Copy out each line of the entries where the word "will" is present.

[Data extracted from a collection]
☆ ☆ ☆

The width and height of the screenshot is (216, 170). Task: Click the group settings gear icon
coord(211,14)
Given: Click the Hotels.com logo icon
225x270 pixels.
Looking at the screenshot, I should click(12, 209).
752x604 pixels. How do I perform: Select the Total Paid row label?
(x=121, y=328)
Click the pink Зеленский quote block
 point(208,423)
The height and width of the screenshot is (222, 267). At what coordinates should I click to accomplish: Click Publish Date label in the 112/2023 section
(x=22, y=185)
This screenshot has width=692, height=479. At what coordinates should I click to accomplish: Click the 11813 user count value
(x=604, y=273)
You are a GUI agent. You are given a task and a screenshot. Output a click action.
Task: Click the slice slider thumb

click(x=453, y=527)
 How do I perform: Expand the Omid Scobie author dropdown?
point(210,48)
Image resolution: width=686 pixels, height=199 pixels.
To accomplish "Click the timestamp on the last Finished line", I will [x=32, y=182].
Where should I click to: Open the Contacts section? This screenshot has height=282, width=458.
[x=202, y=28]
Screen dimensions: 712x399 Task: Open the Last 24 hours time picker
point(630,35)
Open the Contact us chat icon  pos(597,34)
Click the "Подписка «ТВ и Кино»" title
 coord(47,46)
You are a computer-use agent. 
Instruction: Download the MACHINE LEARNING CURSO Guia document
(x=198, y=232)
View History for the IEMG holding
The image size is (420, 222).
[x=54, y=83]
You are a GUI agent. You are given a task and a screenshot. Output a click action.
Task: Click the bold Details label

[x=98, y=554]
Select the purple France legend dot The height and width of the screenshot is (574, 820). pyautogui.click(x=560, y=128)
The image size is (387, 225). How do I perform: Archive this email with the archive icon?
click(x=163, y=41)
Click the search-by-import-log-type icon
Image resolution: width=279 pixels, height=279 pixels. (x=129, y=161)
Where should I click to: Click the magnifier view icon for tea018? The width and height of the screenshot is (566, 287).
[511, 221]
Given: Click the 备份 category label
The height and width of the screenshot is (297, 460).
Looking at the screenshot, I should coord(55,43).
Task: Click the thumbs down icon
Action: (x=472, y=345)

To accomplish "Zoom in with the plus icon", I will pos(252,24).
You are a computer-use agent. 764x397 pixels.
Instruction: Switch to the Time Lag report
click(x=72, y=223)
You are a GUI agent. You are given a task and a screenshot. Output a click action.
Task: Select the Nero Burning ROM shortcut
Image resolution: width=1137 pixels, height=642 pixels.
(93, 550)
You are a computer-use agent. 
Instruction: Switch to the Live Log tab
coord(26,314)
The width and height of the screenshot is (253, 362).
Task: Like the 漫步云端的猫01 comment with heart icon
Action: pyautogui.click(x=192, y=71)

☆ ☆ ☆

◆ **Written answer**:
To accomplish "Click the timestamp on the last Finished line", I will [x=32, y=182].
To accomplish "Zoom in with the plus icon", I will pos(252,24).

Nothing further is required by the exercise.